LARANTUKA, SUARAFLORES.COM,-Bencana tanah longsor dan banjir bandang melanda warga Pulau Lembata dan Pulau Adonara, Kabupaten Flores Timur (Flotim) pada bulan April 2021 silam, menjadi potret buram. Sejarah kelam itu bukan hanya karena terjadi bencana alam, tetapi menjadi sejarah kelam infrastruktur bendara lantaran pulau yang dipisahkan dengan laut Larantuka itu belum dibangun bandara. Akibatnya, Presiden Joko Widodo terpaksa harus turun di Bandara Frans Seda Maumere, lalu menggunakan hellycopter menuju Lembata dan Adonara.
Ada sebuah pertanyaan yang terbersit di benak warga Lembata dan Adonara, mengapa Presiden Jokowi tidak terbang langsung dari Jakarta-Larantuka dan ke Adonara atau juga dari Jakarta-Lembata dan mendarat di Adonara? Jawabannya, karena Kabupaten Flores Timur yang adalah titik daerah bencana belum memiliki bandar udara yang dapat didarati pesawat boing atau pesawat berbadan besar seperti pesawat milik kepresidenan.
“Kita belum memiliki bandara yang layak untuk didarati presiden, sehingga presiden membutuhkan hellycopter untuk menuju Adonara. Bandara kita Gewayan Tana adalah bandara berukuran kecil, sehingga tidak bisa didarati pesawat besar,” kata arsitek muda NTT, Don Ara Kian yang juga putra cerdas asal Pulau Adonara beberapa waktu lalu, saat ditanya suaraflores.com.

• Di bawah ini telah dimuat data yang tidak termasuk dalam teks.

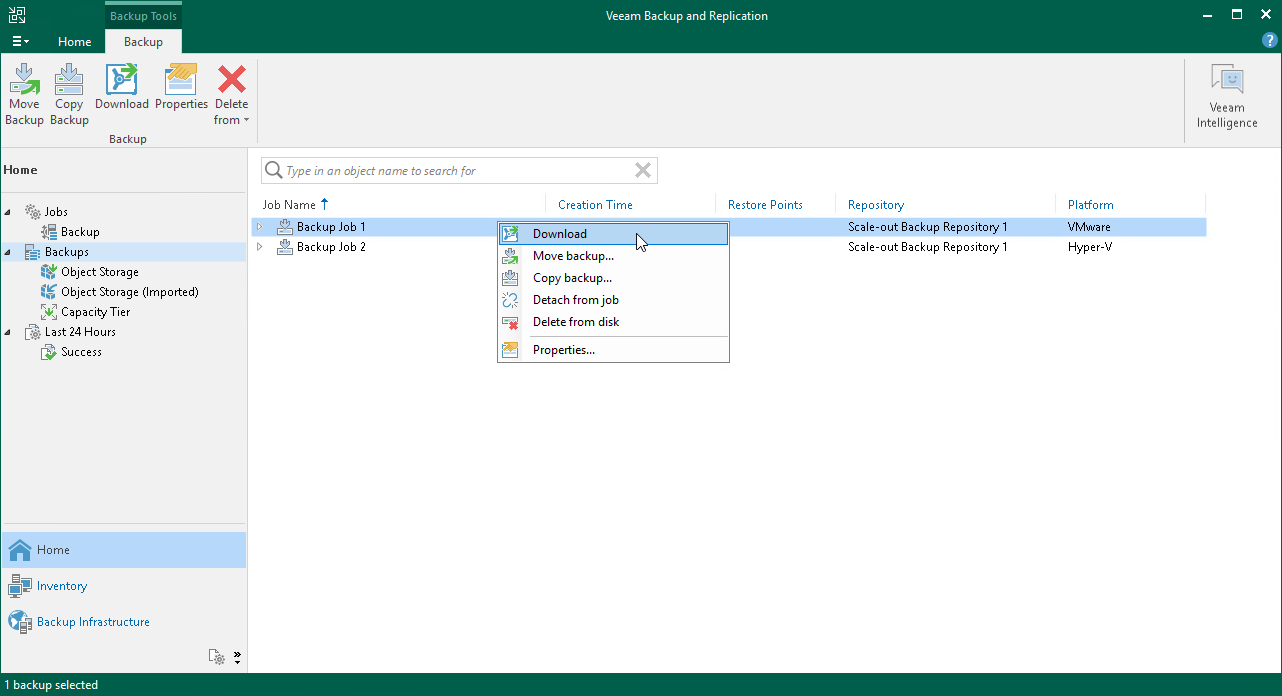Open Veeam Intelligence panel

1227,96
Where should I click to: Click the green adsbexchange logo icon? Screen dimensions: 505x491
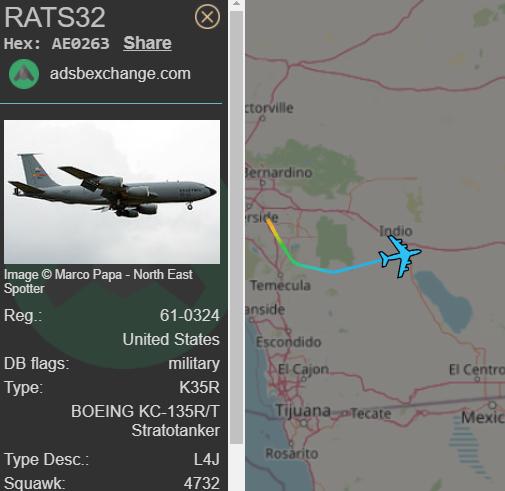point(24,74)
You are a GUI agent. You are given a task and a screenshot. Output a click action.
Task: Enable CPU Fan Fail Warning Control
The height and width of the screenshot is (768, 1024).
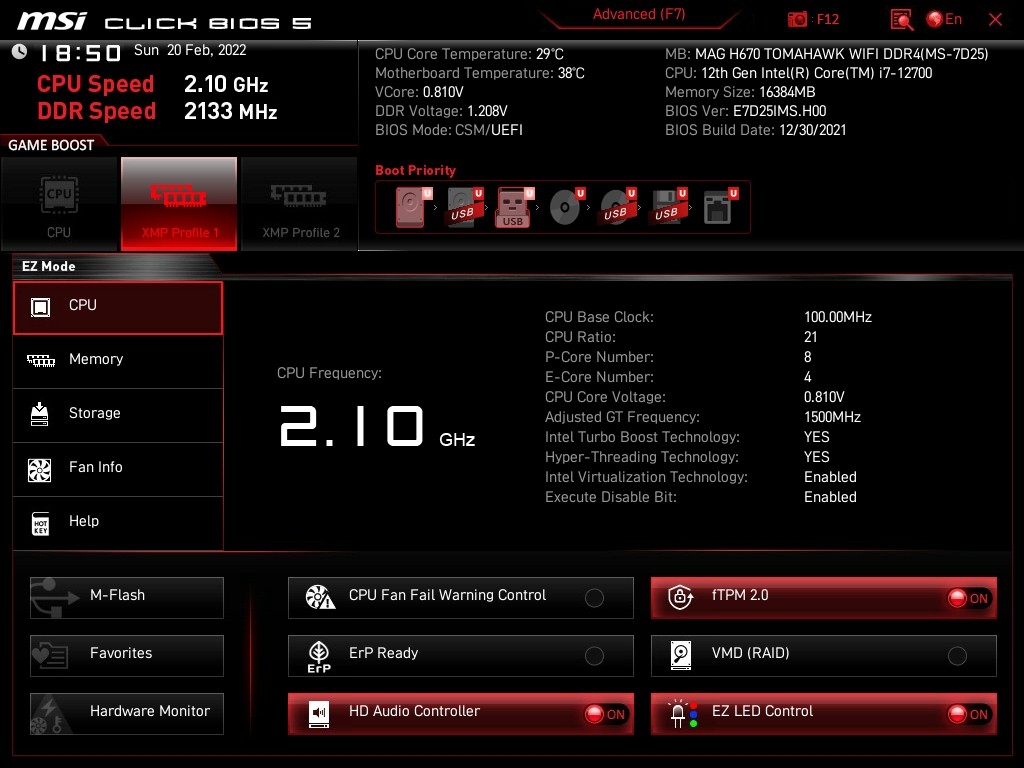click(x=594, y=598)
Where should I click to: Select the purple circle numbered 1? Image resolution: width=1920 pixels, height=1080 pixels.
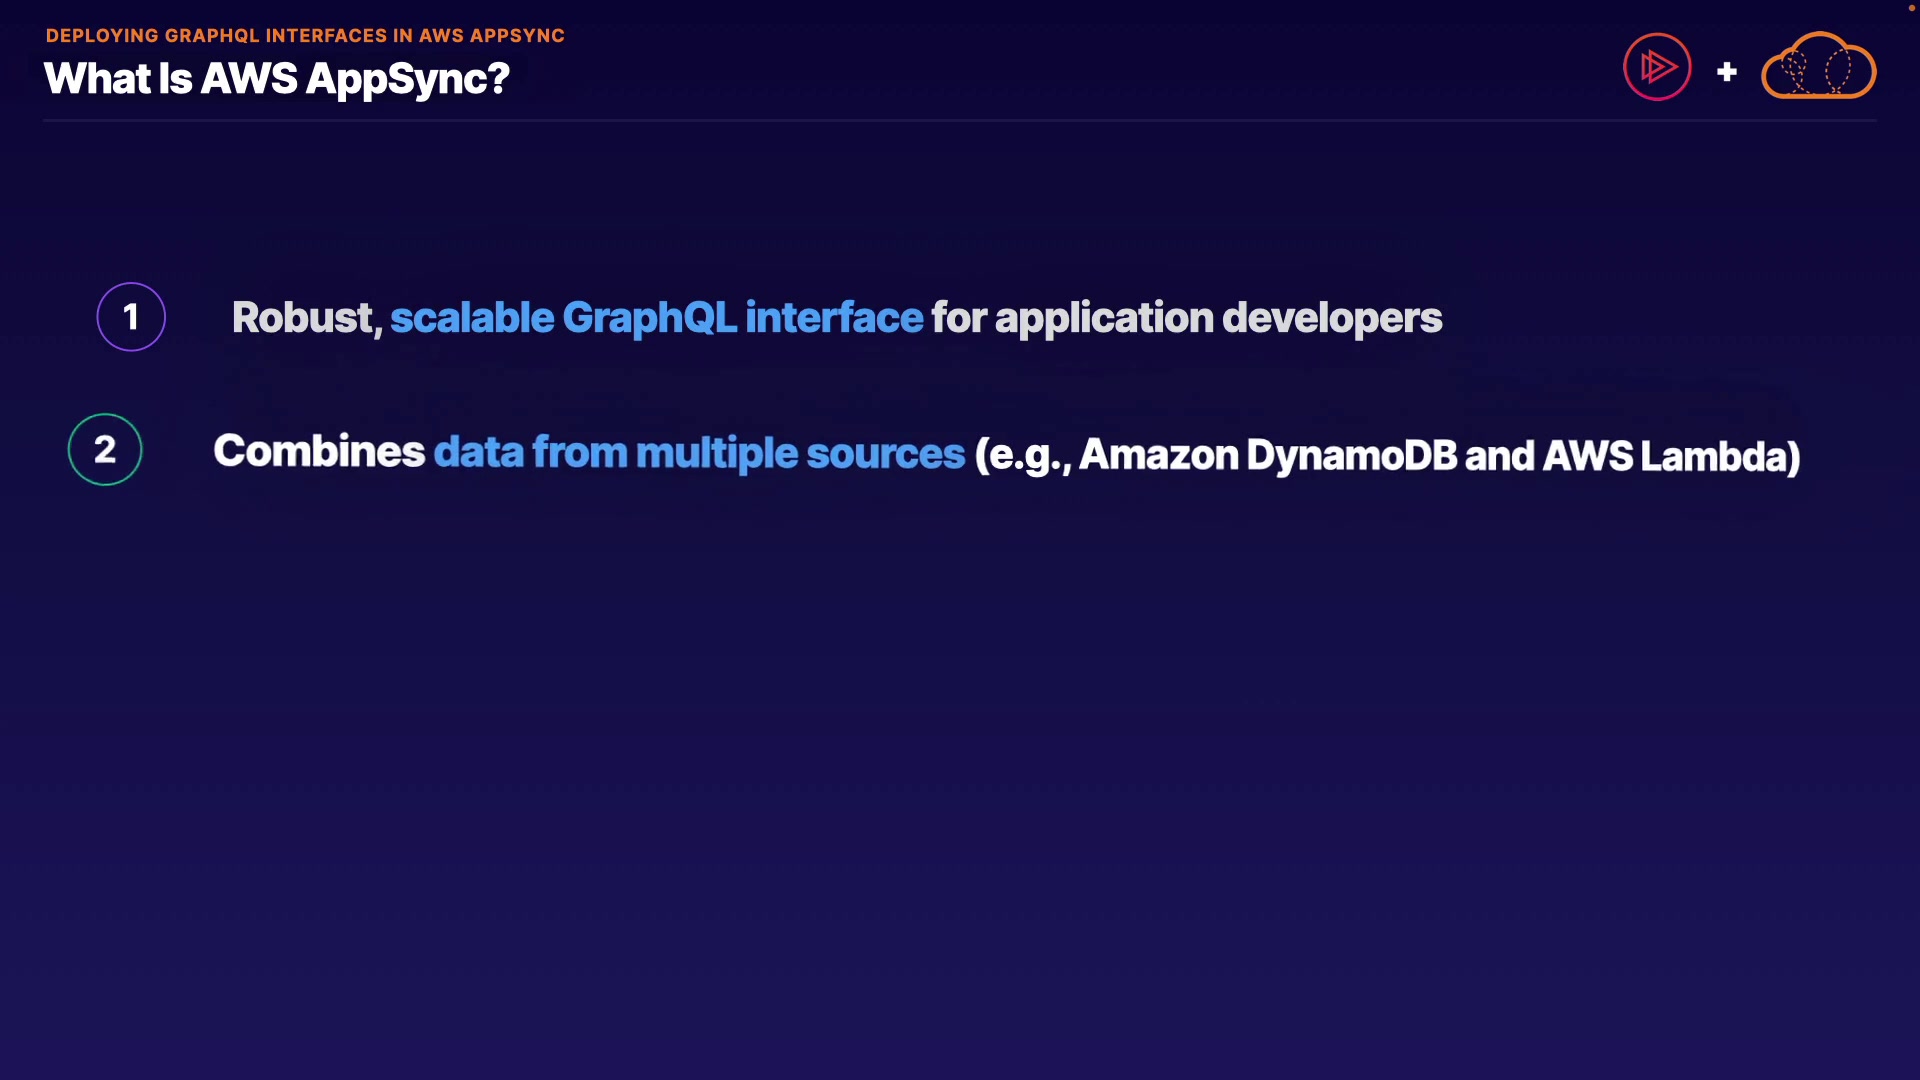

Dikatakan Don yang malang-melintang di dunia arsitek lokal dan nasional ini, di Adonara seharusnya dibangun bandara karena saat ini Kabupaten Flotim dan Lembata sudah masuk kategori daerah bencana. Untuk itu, ke depan perlu ada perencanaan pembangunan bandara, seperti pembangunan bandara di Adonara, atau juga perluasan dan perpanjangan landasan pesawat di Bandara Gewan Tana. Namun hal itu tidaklah mudah lantaran lahan bandara Gewayan Tanah sudah tak mungkin lagi diperluas atau diperpanjang.
“Masalah lahan menjadi masalah utama. Lokasi Bandara Gewayan Tanakan di tepi laut, jurang dan bukit yang sempit. Untuk diperlebar dan diperpanjang sangat susah, dan tak mungkin lagi untuk diperluas. Selain itu, masalah keamanan dan kenyamanan juga harus menjadi pertimbangan khusus,” katanya.

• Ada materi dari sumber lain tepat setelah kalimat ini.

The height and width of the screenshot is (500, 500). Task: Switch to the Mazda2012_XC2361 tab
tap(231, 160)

Untuk itu, menurut dia, perlu dipikirkan lokasi alternatif untuk pembangunan bandara baru berukuran besar sehingga bisa didarati pesawat berbadan besar kelas boing. Salah satunya bisa di Pulau Adonara. Pertimbangannya, Adonara saat ini telah menjadi daerah bencana yang butuh perhatian serius dari pemerintah Kabupaten Flores Timur, Pemprov NTT dan Pemerintah Pusat.
Diakuinya, beberapa tahun silam, memang sudah ada wacana dan perencanaan pembangunan bandara di Adonara sebagai solusi mengatasi keterbatasan pelayanan transportasi udara di Flores Timur yang juga adalah daerah obyek wisata religius, Semana Santa.

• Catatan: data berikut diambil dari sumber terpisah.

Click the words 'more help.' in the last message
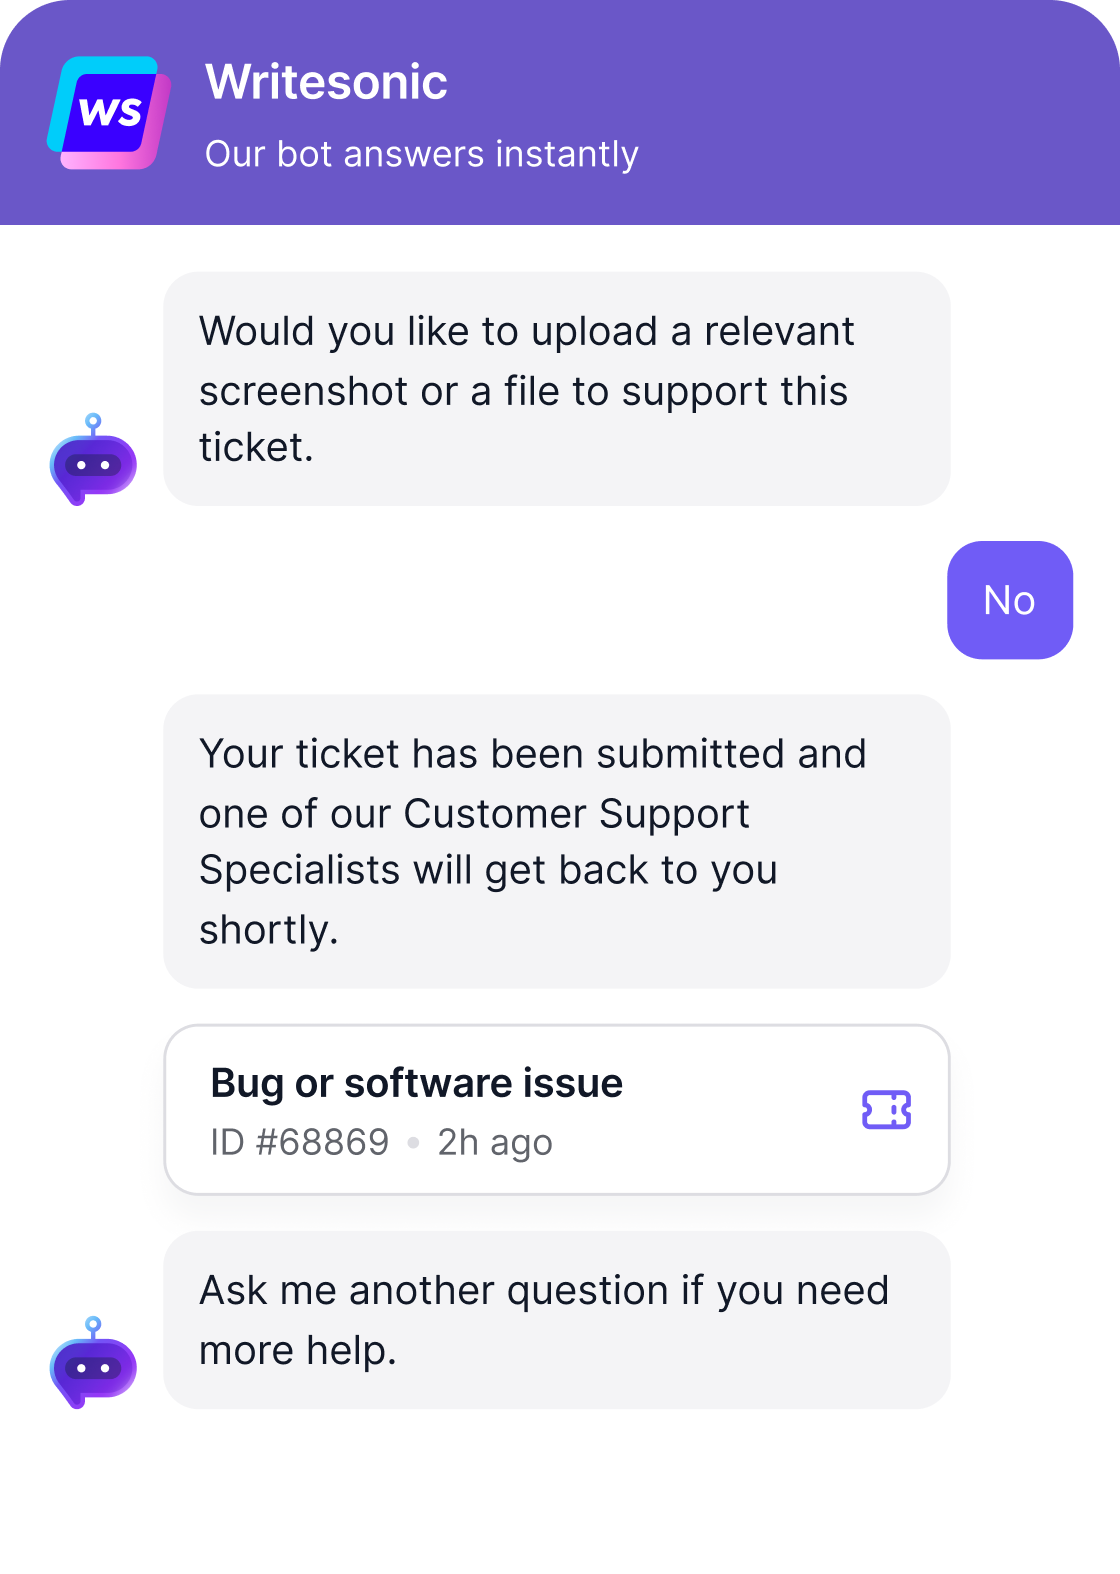 click(x=297, y=1350)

“Dahulu kita dengar sudah ada survey lokasi pembangunan bandara di Adonara, namun mungkin karena masih terkendala lahan, maka hingga kini belum adalagi informasi terkait rencana pembangunan bandara. Masalah lahan memang menjadi masalah utama di Adonara, namun ke depan perlu dipertimbangkan lebih matang karena bandara bukan sekedar gengsi daerah, tetapi juga jembatan emas kemajuan sebuah daerah,” kata dia.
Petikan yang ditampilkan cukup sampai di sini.